Dispersion in alluvial convergent estuaries

The Van der Burgh’s equation for longitudinal effective dispersion is a purely empirical method with practical implications. Its application to the effective tidal average dispersion under equilibrium conditions appears to have excellent performance in a wide range of alluvial estuaries. In this research, we try to find out the physical meaning of Van der Burgh’s coefficient. Researchers like MacCready, Fischer, Kuijper, Hansen and Rattray have tried to split up dispersion into its constituents which did not do much to explain overall behaviour. In addition, traditional literature on dispersion is mostly related to flumes with constant cross-section. This research is about understanding the Van der Burgh’s coefficient facing the fact that natural estuaries have exponentially varying cross-section.
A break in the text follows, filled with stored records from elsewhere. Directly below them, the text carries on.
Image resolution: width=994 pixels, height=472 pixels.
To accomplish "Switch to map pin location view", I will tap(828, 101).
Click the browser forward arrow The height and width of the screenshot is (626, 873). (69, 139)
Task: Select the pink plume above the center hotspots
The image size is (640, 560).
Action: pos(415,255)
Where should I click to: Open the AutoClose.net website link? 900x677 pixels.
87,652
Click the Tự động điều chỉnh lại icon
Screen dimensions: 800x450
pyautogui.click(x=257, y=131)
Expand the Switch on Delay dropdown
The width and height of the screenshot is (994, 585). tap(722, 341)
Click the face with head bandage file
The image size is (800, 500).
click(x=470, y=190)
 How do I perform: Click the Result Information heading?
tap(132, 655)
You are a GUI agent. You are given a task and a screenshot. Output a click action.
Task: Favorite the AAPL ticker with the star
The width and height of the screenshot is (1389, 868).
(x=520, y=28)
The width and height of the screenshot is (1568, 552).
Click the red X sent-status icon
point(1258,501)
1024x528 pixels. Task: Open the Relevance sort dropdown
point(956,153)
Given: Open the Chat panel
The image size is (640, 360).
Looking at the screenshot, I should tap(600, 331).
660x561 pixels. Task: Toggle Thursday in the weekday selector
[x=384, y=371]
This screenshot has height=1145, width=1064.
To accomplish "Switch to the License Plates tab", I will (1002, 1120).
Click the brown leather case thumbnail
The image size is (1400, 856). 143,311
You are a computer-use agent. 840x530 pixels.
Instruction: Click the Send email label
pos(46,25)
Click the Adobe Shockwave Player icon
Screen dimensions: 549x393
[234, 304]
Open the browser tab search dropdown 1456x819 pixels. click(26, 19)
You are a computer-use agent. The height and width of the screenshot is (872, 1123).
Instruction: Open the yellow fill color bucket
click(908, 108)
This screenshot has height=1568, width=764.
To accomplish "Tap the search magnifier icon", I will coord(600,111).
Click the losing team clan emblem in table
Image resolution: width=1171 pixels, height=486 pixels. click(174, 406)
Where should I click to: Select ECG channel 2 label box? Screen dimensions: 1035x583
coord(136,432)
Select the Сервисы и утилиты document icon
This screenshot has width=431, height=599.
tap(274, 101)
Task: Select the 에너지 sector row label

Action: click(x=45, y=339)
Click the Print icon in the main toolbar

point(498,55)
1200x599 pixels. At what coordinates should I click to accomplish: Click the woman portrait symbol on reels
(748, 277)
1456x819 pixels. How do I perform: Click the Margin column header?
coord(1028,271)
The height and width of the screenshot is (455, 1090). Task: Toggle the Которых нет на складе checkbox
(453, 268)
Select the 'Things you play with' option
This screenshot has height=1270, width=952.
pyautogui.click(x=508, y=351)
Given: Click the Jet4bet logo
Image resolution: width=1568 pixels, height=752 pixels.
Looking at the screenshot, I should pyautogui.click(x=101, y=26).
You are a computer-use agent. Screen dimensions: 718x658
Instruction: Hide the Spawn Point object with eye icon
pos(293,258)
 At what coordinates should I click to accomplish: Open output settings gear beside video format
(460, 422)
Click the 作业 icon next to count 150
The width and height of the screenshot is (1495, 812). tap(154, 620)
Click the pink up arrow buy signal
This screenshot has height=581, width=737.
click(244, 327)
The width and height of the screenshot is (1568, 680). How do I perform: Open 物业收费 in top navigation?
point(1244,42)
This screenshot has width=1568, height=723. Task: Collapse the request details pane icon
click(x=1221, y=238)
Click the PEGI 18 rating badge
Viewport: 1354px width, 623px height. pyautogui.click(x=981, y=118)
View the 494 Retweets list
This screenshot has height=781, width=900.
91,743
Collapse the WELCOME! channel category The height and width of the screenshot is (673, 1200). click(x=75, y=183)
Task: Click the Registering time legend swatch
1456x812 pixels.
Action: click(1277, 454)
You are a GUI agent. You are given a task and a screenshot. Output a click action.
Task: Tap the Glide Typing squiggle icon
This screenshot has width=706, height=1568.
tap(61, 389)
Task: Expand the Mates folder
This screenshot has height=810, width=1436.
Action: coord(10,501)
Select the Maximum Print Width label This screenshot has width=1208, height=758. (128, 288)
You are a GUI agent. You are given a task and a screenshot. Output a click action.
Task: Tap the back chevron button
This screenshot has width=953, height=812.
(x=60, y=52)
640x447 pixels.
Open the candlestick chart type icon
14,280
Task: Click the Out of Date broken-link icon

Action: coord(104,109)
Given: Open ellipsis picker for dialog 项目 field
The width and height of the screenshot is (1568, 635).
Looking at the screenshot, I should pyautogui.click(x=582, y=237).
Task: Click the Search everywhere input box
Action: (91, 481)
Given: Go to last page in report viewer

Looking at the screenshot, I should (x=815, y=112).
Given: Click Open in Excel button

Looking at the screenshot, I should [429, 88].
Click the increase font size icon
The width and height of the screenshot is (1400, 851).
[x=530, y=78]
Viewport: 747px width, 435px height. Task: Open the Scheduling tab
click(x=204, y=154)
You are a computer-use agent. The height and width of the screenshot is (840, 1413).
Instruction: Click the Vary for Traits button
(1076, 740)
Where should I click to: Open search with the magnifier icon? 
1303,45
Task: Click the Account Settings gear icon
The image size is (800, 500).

The objective is to derive a simple 1-D model considering both longitudinal and lateral mixing processes based on field observations (theoretical derivation). To that effect, we connect dispersion with salinity using the salt balance equation. Then we calculate the salinity along the longitudinal direction and compare it to the observed salinity. Calibrated dispersion coefficients in a range of estuaries are then compared with new expressions for the Van der Burgh’s coefficient K and it is analysed if K varies from estuary to estuary. The set of reliable data used will be from estuaries: Kurau, Perak, Bernam, Selangor, Muar, Endau, Maputo, Thames, Corantijn, Sinnamary, Mae Klong, Lalang, Limpopo, Tha Chin, Chao Phraya, Edisto and Elbe.